* SHORT TASK
Convert the lines of material below into a numbered list. Skip any blank lines and leave the pictures out.

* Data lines
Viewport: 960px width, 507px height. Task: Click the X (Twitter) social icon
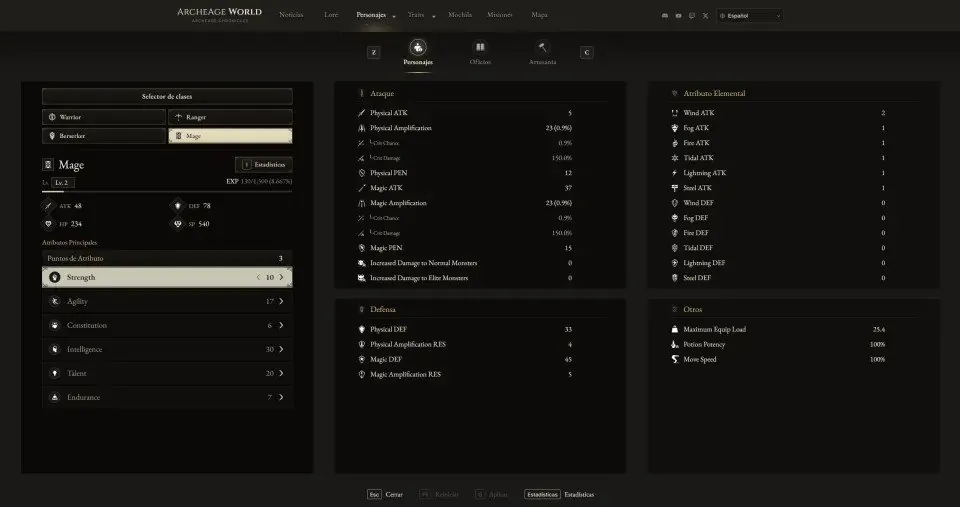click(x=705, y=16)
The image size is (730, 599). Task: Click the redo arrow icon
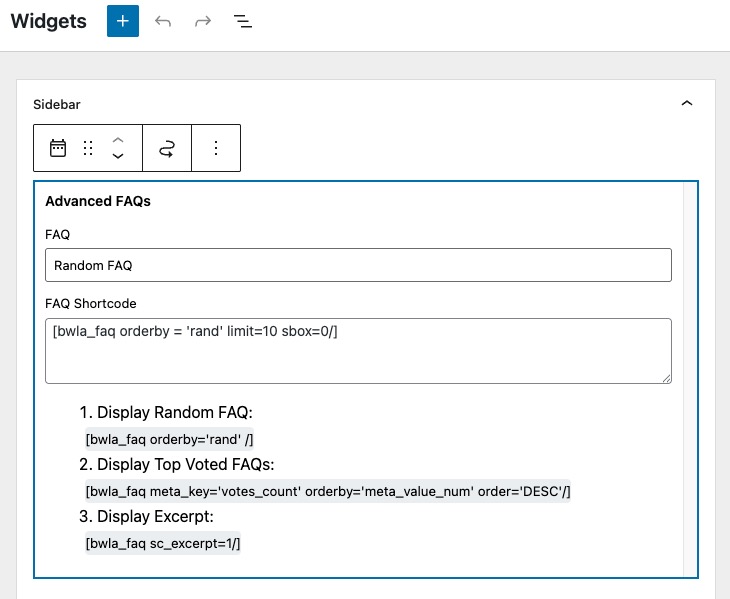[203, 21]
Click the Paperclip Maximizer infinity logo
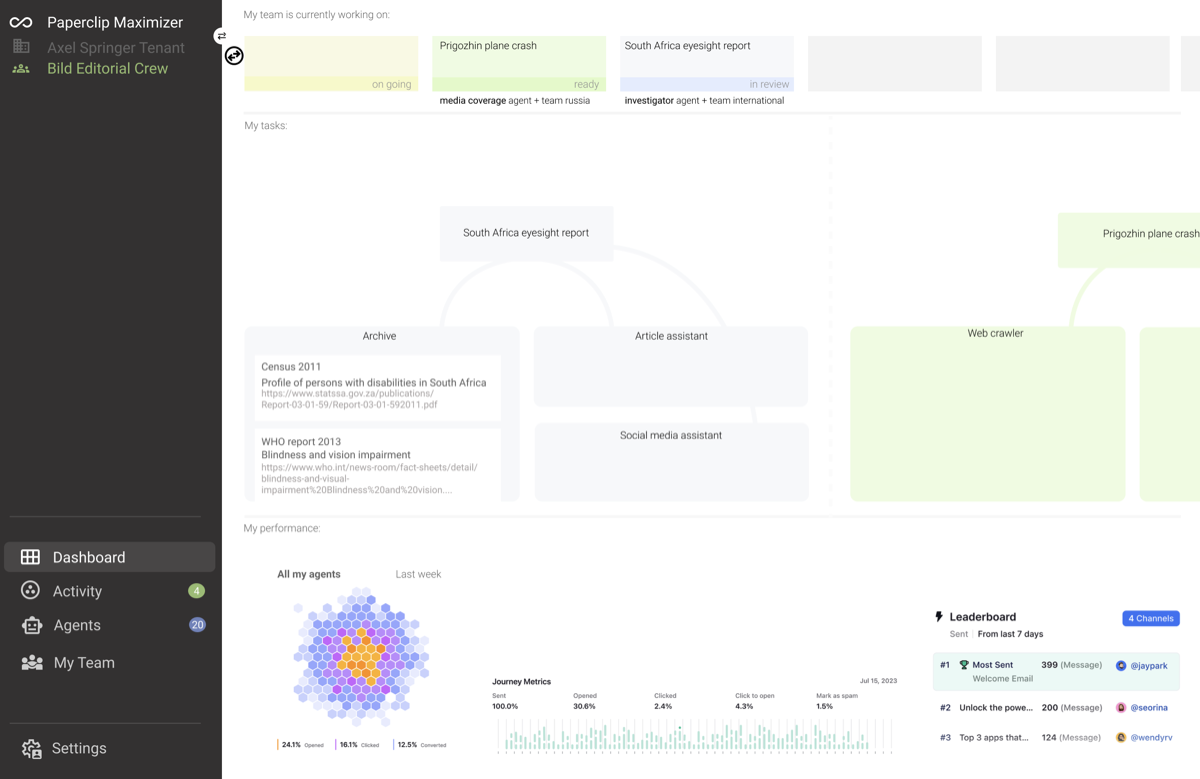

* COMPLETE ANSWER
1. Viewport: 960px width, 507px height. Task: Click the X (Twitter) social icon
2. click(x=705, y=16)
3. The image size is (730, 599). Task: Click the redo arrow icon
4. [203, 21]
5. Click the Paperclip Maximizer infinity logo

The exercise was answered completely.